▸ **WHAT THE TASK REQUIRES**
Copy word for word the part of the reflection on The Best of Enemies below, from "The film focuses" up to and including "film was made.".

At Movie Night yesterday, we discussed the 2019 film The Best of Enemies. It’s the real-life story of how Ann Atwater, an African-American woman and activist, worked with C. P. Ellis, a local leader of the Ku Klux Klan, to desegregate public schools in Durham, NC in the 1970s.

The film focuses on Ellis’ conversion—and that is really what it is, what is required, for people like Ellis and Atwater to become lifelong friends. In 2005, when Ellis died, his family asked Atwater to deliver the eulogy. She passed away in 2016, just a few years before the film was made.

During our discussion, some of us felt that the story deserved greater nuance. The film could have paid greater attention to Atwater’s story; it could’ve narrated the long road to school desegregation in Durham, including the stories of the many—women and men like Atwater—who paved the path there. That does not take away from the value of, and remarkable story behind, Ellis’ conversion. It just enriches our ability to remember rightly.

I had the chance to attend the film’s premiere at the Carolina Theatre back in 2019. During introductory remarks, a local pastor mentioned what he had learned from Atwater about organizing: “Well, it’s pretty simple,” she said. “I listen to you until I learn what you want, then I help you get it. When we get halfway to what you want, I’ll tell you what I want.”

Thank God for people like Atwater: people who believe in the potential of unlikely friendship without sacrificing their  dignity and worth in the process. Thank God for unlikely converts like Ellis too, and the ways that we—each in our own way—are called to emulate both.

▸ **DATASET EXTRACT**
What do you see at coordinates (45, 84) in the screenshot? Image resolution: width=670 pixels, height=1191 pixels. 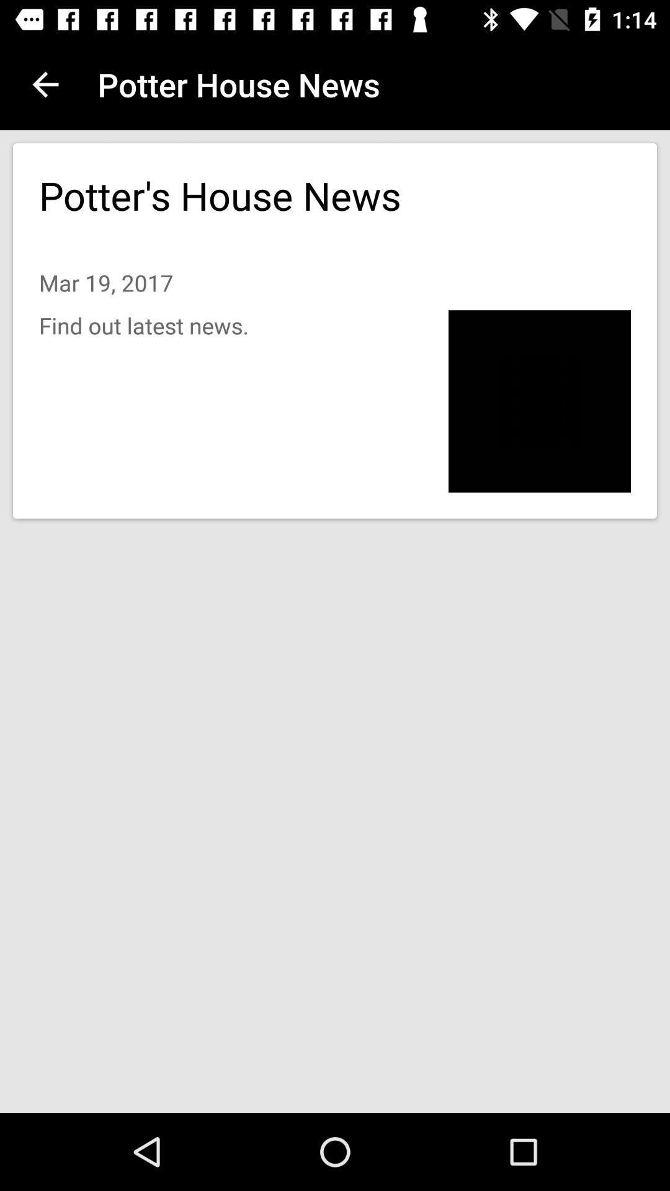 I see `item at the top left corner` at bounding box center [45, 84].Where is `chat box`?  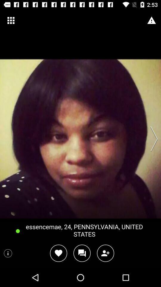 chat box is located at coordinates (82, 253). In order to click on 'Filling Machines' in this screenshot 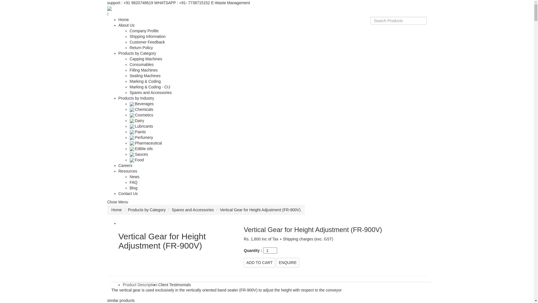, I will do `click(129, 70)`.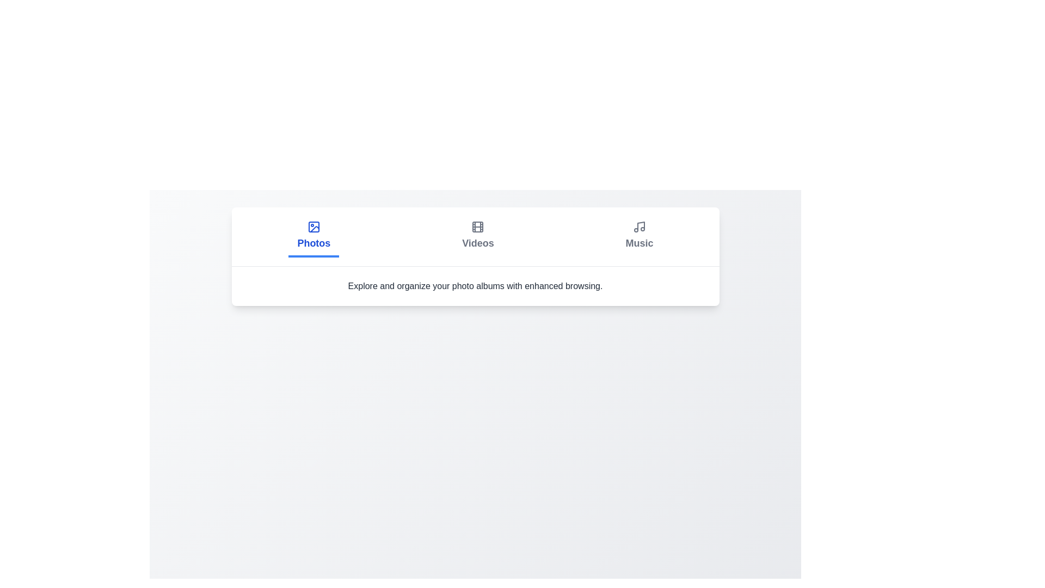 The image size is (1045, 588). I want to click on the Music tab by clicking on it, so click(640, 236).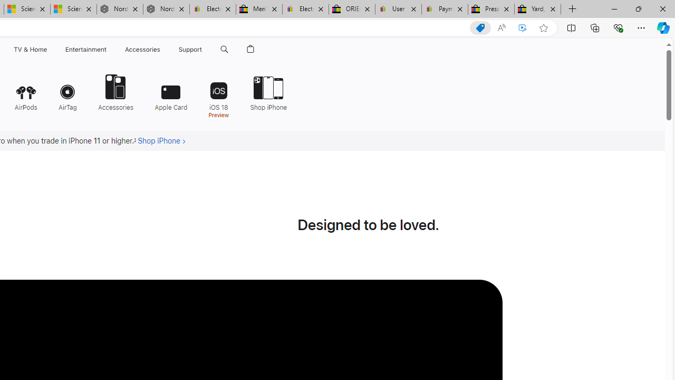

▸ **THE RESULT**
The film focuses on Ellis’ conversion—and that is really what it is, what is required, for people like Ellis and Atwater to become lifelong friends. In 2005, when Ellis died, his family asked Atwater to deliver the eulogy. She passed away in 2016, just a few years before the film was made.